◆ EXERCISE PROMPT
Lay out the records between the line holding "Click the Search magnifier icon" and the line holding "Screen dimensions: 2223x1257 [1566, 92]", inclusive, as a two-column CSV with the columns text and answer, one row per record. Put each field in quotes, turn line breaks into spaces, and omit the pictures.

◆ TASK DATA
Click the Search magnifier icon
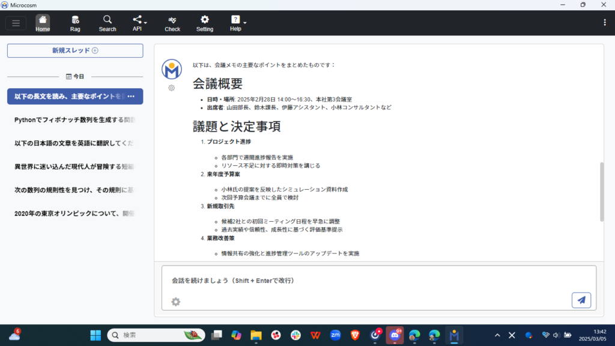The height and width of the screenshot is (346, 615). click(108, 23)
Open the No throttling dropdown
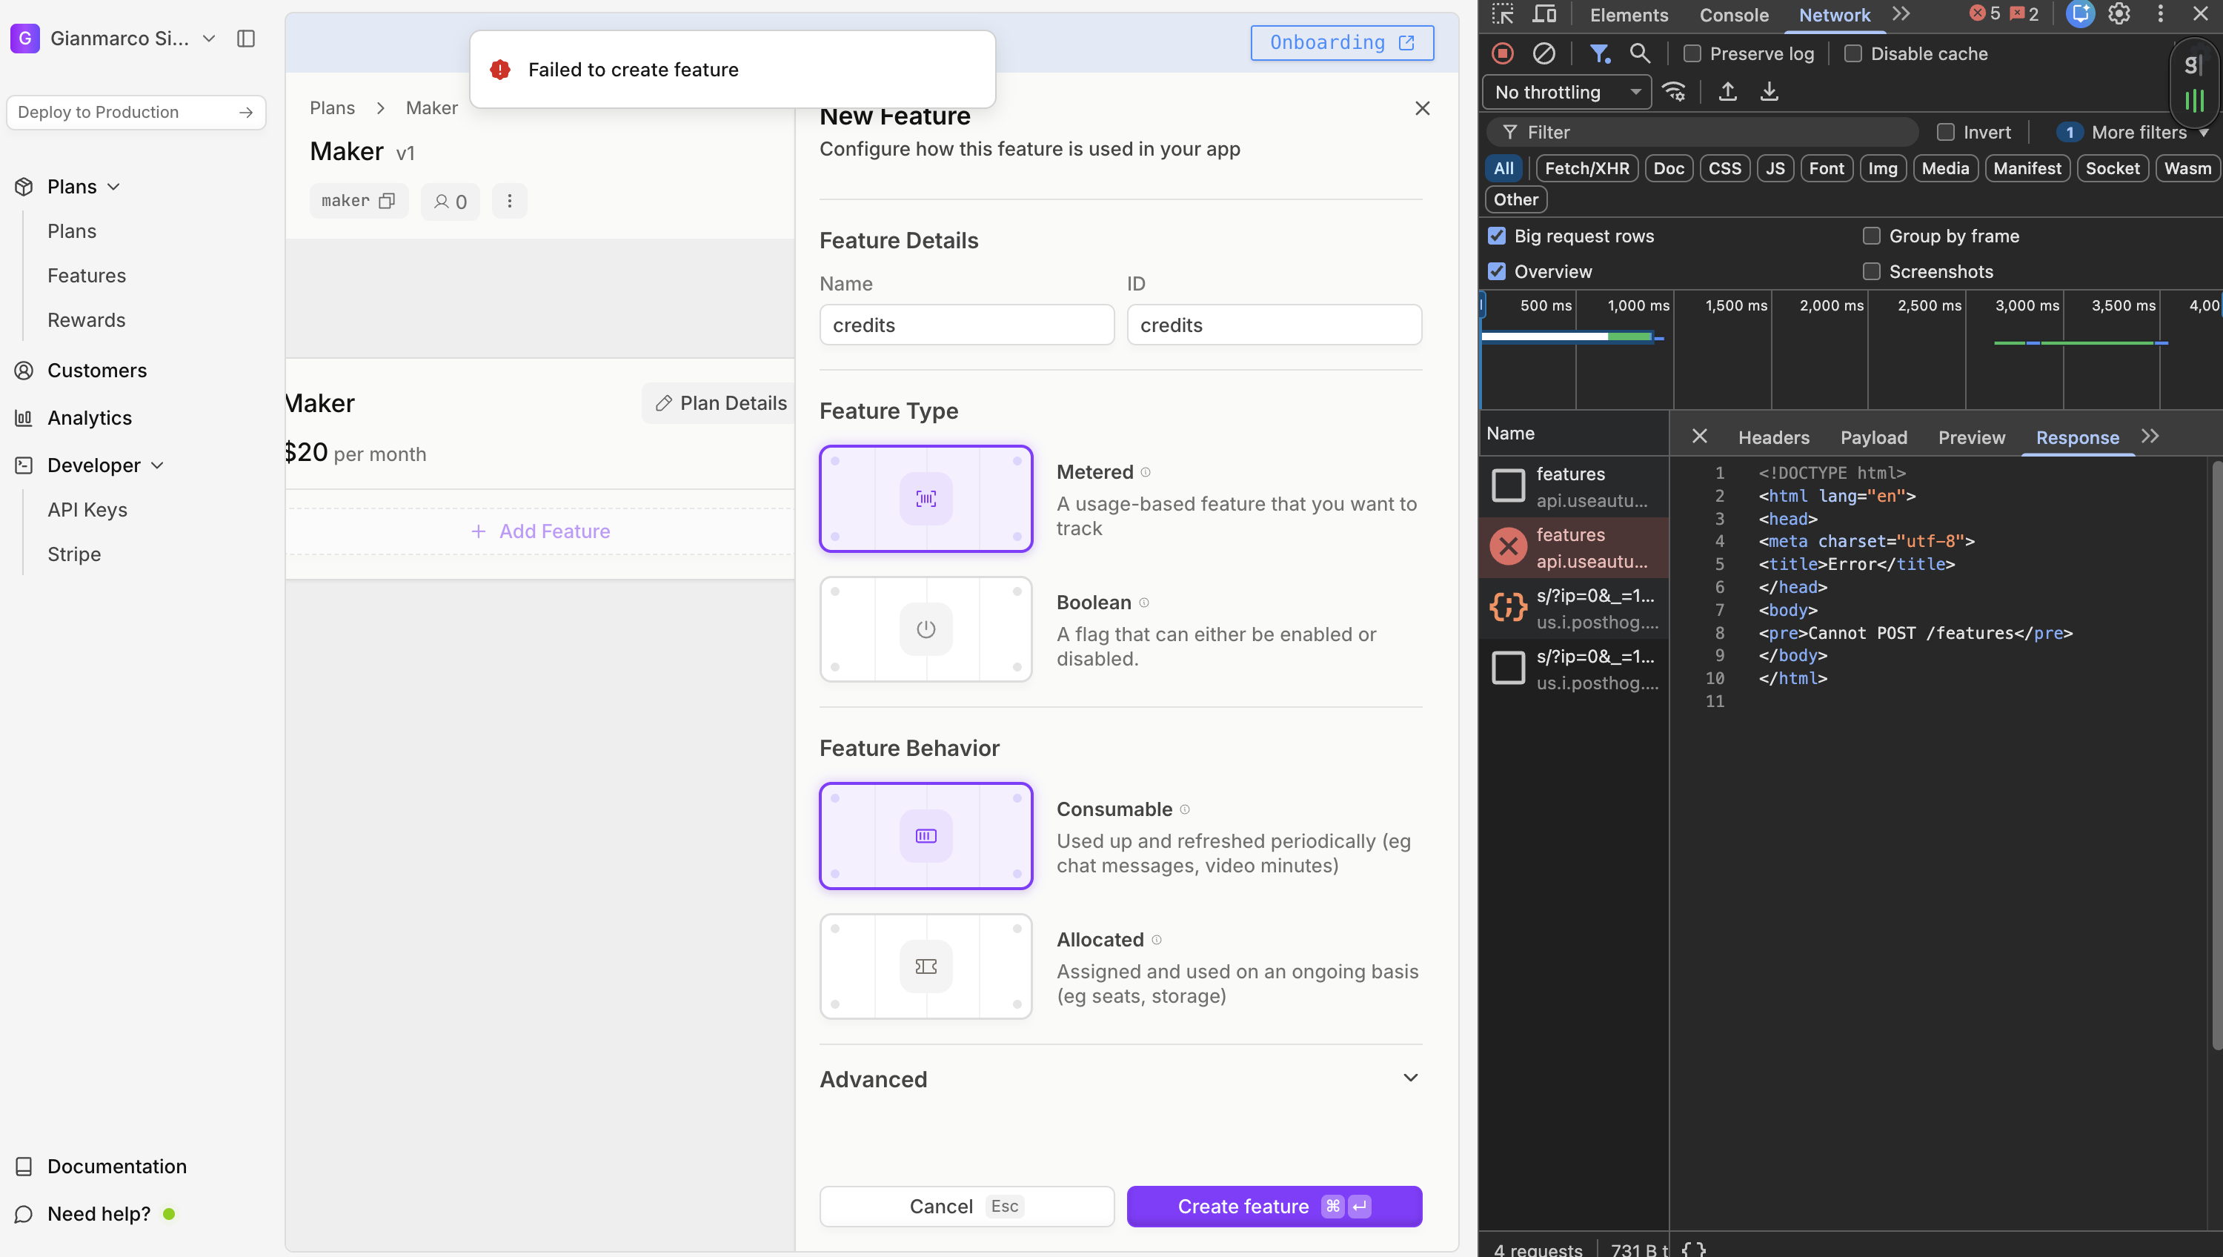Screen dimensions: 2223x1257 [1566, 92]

--

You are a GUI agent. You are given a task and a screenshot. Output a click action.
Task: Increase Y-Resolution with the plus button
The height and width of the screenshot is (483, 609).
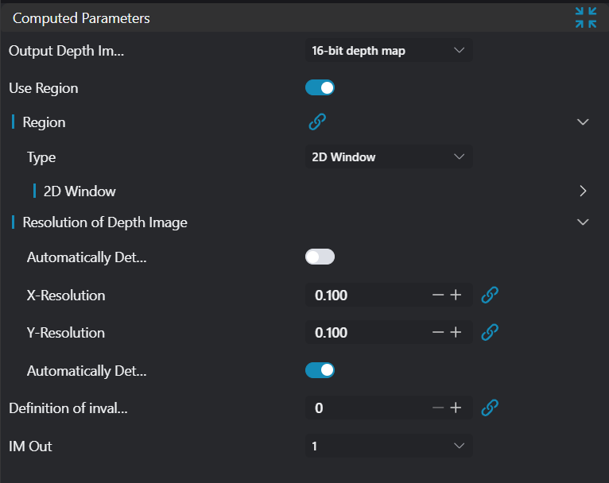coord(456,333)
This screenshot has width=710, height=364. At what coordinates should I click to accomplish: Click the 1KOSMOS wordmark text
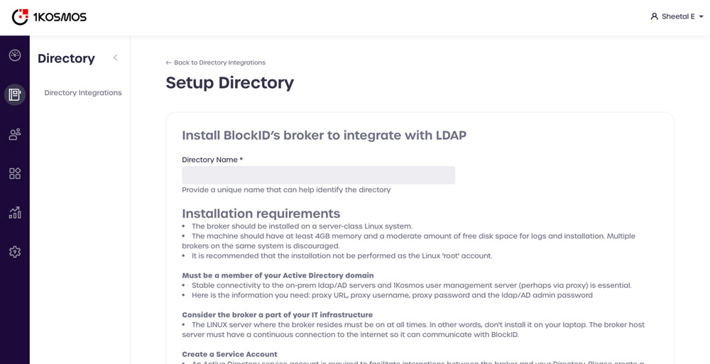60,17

◆ ANSWER TO THIS EXERCISE
text,answer
"Click the Search magnifier icon","The height and width of the screenshot is (346, 615). click(108, 23)"
"Open the No throttling dropdown","Screen dimensions: 2223x1257 [1566, 92]"